The Dunstan Groups sees the importance of keeping local farms viable as an essential part of our community, and is stepping up to help the Carolina Farm Trust with its fundraising event, the Carolina Jubilee. The Dunstan Group donated a tent with the Carolina Farm Trust logo for the Jubilee’s organizers, along with stickers that can help market the event that raises money for the Trust.
“We’re all about relationships and doing good for our community,” says Dunstan Group founder and President Scott Dunstan. “We love their mission to increase the availability of healthy and fresh foods for everyone and decided to ‘provide the shade’ for their upcoming Carolina Jubilee by donating the tent.” Donations like this one are an ongoing part of the Dunstan Group’s mission to build the communities around them through relationships and lending a hand where it’s needed.
Zack Wyatt, the founder of Carolina Farm Trust and creator of the Carolina Jubilee, is grateful for the generous gift. He calls the Jubilee a “labor of love.” Both the Trust and the Jubilee spring from Wyatt’s love of the farmland he grew up on in northern Virginia. As he saw farms disappear, he realized agriculture was “on life support,” he decided to do something about it.

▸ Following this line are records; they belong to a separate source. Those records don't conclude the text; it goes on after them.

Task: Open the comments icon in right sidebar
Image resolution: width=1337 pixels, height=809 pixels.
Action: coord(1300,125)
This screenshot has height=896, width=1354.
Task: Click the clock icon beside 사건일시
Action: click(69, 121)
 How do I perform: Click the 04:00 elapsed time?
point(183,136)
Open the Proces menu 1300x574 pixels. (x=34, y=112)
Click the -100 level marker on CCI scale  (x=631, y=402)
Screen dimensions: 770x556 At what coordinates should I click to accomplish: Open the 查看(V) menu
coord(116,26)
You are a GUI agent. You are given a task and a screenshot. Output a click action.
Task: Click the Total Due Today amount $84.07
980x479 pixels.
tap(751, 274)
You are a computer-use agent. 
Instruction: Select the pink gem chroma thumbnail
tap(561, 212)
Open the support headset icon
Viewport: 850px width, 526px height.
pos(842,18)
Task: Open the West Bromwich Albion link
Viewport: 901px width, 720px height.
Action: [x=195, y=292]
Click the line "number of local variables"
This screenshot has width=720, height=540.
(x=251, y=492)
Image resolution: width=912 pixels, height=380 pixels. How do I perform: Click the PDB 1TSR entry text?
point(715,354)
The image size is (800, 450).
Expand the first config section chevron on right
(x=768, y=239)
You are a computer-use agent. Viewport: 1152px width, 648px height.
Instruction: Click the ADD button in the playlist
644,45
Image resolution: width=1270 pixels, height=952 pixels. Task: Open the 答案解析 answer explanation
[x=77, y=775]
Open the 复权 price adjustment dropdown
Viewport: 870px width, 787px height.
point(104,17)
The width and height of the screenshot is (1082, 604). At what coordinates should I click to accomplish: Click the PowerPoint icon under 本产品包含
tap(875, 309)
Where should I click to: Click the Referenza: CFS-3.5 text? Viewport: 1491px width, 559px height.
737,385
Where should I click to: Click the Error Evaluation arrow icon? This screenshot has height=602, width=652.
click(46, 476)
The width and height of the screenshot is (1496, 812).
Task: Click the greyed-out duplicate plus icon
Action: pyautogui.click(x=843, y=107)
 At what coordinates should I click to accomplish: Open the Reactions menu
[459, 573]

“We want to rebuild the farming infrastructure, make local farms affordable to the community,” says Wyatt. “We’re focused on rural community but also urban farms to support urban areas.”
Wyatt picked Van Hoy Farms in Harmony, NC, (Iredell County) for the Carolina Jubilee because it’s in a rural area that’s centrally located to the region’s largest cities — Charlotte, Asheville, Hickory, and Greensboro/Winston-Salem. Wyatt thought that was a good place for NC residents to learn about farming without going too far from home.
“We want to get people out of the city into the country and relate,” he says. “We were trying to connect people with food and where it comes from — in a venue that’s easy, approachable, and fun, to celebrate Carolina agriculture and the affiliates with it.” The two-day festival will include food from Carolina farms, local breweries, and some tasty cocktails.
It’s a goal as simple as the food we eat, and Dunstan Group is happy to throw a little “shade” — and awareness — to bring everyone to the table.